Assigned task>
For the data below, give the number of lines that include the word "conditii" and nothing else.

------ Given records ------

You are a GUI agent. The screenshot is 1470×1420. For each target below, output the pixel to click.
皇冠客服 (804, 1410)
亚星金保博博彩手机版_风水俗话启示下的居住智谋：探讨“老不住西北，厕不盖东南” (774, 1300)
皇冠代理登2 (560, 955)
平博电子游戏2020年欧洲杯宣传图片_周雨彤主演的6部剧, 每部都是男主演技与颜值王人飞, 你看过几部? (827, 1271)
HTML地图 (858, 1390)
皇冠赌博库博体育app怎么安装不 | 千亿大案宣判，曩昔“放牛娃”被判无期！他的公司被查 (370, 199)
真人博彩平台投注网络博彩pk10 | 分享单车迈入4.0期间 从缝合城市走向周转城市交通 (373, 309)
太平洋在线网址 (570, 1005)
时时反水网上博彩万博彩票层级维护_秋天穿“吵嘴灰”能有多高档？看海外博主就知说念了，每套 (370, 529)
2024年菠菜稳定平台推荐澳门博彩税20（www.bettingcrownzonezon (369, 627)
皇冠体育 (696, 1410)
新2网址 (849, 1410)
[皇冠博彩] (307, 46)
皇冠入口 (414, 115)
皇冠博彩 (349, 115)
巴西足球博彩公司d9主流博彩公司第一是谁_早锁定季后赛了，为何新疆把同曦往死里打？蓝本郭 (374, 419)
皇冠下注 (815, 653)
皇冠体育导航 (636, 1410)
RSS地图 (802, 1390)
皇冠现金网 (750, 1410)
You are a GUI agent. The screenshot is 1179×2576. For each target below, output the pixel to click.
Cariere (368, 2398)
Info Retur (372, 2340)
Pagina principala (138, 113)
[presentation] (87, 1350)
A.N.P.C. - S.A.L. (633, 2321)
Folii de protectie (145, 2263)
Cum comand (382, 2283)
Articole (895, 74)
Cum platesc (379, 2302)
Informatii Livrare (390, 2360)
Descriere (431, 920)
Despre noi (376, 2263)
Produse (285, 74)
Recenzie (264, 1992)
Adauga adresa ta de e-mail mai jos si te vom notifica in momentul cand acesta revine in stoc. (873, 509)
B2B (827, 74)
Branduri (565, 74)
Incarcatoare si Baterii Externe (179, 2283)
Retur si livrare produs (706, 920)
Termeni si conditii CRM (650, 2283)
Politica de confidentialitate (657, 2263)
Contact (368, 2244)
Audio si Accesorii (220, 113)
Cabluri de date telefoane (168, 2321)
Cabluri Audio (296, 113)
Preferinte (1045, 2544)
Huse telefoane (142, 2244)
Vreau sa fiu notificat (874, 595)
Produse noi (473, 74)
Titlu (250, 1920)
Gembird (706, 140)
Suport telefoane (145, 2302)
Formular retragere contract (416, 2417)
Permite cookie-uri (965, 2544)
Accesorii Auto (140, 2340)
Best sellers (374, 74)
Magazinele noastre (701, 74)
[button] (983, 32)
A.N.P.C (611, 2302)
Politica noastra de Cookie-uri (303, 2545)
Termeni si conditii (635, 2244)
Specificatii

------

Result of this task>
2